Metal Doping of Halide Perovskite Nanocrystals under Ambient Conditions
Zachary VanOrman a b, Mateo Cárdenes Wuttig b, Antti-Pekka Reponen b, Taek-Seung Kim b, Claire Casaday c, Dongtao Cui c, Christian Reece b, Sascha Feldmann a b
a EPFL Valais Wallis, Rue de l'Industrie, 17, Sion, Switzerland
b Rowland Institute, Harvard University, US
c Department of Chemistry and Chemical Biology, Harvard University - USA., Cambridge, United States
Materials for Sustainable Development Conference (MATSUS)
Proceedings of MATSUS Fall 2024 Conference (MATSUSFall24)
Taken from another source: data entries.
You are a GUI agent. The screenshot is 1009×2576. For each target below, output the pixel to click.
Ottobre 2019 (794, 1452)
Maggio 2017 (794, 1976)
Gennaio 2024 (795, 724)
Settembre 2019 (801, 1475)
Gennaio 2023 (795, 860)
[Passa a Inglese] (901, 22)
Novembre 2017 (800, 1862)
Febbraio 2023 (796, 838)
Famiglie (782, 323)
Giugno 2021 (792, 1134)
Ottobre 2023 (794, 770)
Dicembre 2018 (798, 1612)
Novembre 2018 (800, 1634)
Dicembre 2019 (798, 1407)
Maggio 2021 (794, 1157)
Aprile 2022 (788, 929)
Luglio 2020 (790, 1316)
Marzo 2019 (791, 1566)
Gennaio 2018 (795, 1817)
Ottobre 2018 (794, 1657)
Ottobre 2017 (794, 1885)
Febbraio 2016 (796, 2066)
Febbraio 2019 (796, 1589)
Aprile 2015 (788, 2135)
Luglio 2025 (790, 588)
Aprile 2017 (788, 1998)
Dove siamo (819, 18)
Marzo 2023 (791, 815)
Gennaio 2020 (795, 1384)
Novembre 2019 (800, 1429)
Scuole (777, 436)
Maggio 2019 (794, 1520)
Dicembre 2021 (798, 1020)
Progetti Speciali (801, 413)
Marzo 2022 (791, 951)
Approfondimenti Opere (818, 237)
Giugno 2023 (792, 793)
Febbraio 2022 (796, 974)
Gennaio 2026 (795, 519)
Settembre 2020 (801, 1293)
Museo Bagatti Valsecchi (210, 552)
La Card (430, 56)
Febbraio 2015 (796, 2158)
#PeroMAT- Halide perovskite and perovskite- inspired materials: synthesis and applications
Lausanne, Switzerland, 2024 November 12th - 15th
Organizers: Raquel Galian, Lakshminarayana Polavarapu and Paola Vivo
Oral, Zachary VanOrman, presentation 104
DOI: https://doi.org/10.29363/nanoge.matsusfall.2024.104
Publication date: 28th August 2024

Halide perovskite nanocrystals are promising materials for optoelectronic applications. Metal doping provides an avenue to boost their performance further, e.g., by enhancing light emission, or to provide additional functionalities, such as nano-scale magnetism and polarisation control. However, the synthesis of widely size-tuneable nanocrystals with controlled doping levels has been inaccessible using traditional hot injection synthesis, preventing systematic studies on dopant effects device application.

Here, we report a versatile synthesis method for metal-doped perovskite nanocrystals with precise control over size and doping concentration under ambient conditions. Our room temperature approach results in fully size-tuneable isovalent doping of CsPbX3 nanocrystals (X = Br, Cl) with various transition metals M2+ tested (M = Mn, Ni, Zn). This gives for the first time access to small, yet precisely doped quantum dots beyond the weak confinement regime reported so far. It also enables a comparative study of the photophysics across multiple size and dopant regimes, where we show dopant-induced localisation to dominate over quantum confinement effects. This generalisable, facile synthesis method thus provides a toolbox for engineering perovskite nanocrystals toward light-emitting technologies under industrially relevant conditions.